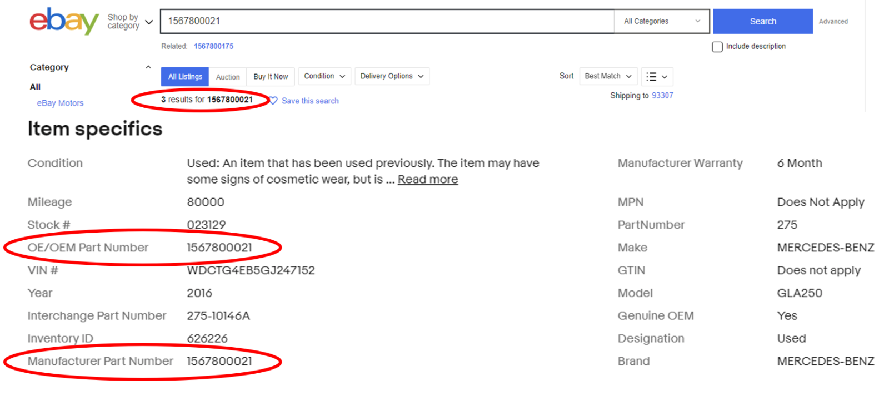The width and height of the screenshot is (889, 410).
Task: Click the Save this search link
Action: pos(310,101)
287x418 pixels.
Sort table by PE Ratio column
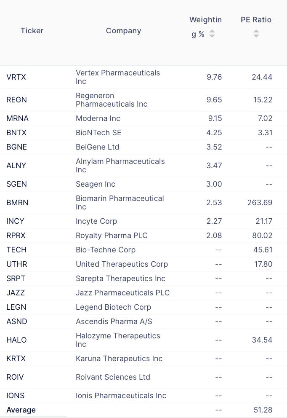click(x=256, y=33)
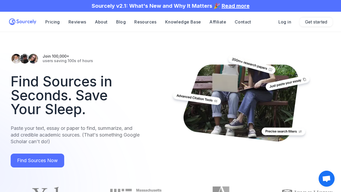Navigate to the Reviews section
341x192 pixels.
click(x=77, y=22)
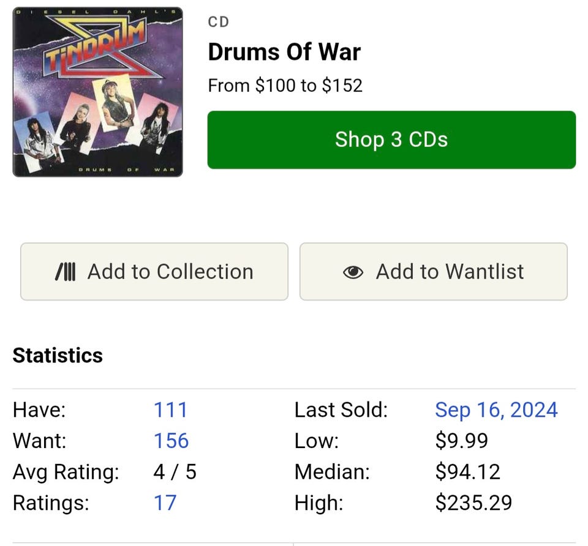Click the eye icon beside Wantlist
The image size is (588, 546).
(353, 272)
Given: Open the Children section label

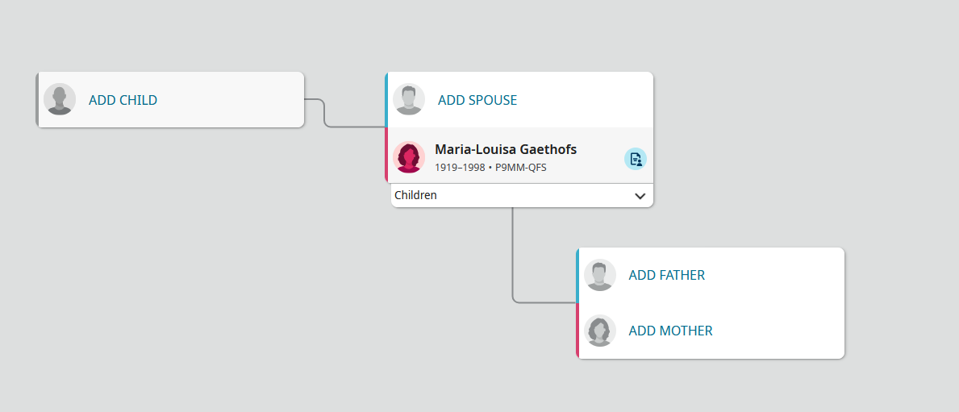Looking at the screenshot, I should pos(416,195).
-*-
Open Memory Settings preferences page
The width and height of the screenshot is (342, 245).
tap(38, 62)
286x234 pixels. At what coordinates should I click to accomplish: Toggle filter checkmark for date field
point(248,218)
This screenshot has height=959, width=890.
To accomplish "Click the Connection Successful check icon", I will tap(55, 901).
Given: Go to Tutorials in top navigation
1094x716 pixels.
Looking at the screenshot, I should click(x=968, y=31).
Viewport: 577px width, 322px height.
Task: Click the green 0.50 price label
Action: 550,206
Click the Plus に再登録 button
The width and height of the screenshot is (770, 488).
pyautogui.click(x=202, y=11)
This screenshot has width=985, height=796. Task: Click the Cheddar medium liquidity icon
-*-
Exercise directions -> Your answer should consist only of the lines above between the line holding "1094x716 pixels." and the line holding "This screenshot has width=985, height=796.", inclusive, each transcribed exactly.

Reply ->
1094x716 pixels.
Looking at the screenshot, I should click(x=968, y=31).
Viewport: 577px width, 322px height.
Task: Click the green 0.50 price label
Action: 550,206
Click the Plus に再登録 button
The width and height of the screenshot is (770, 488).
pyautogui.click(x=202, y=11)
This screenshot has width=985, height=796. Task: Click the Cheddar medium liquidity icon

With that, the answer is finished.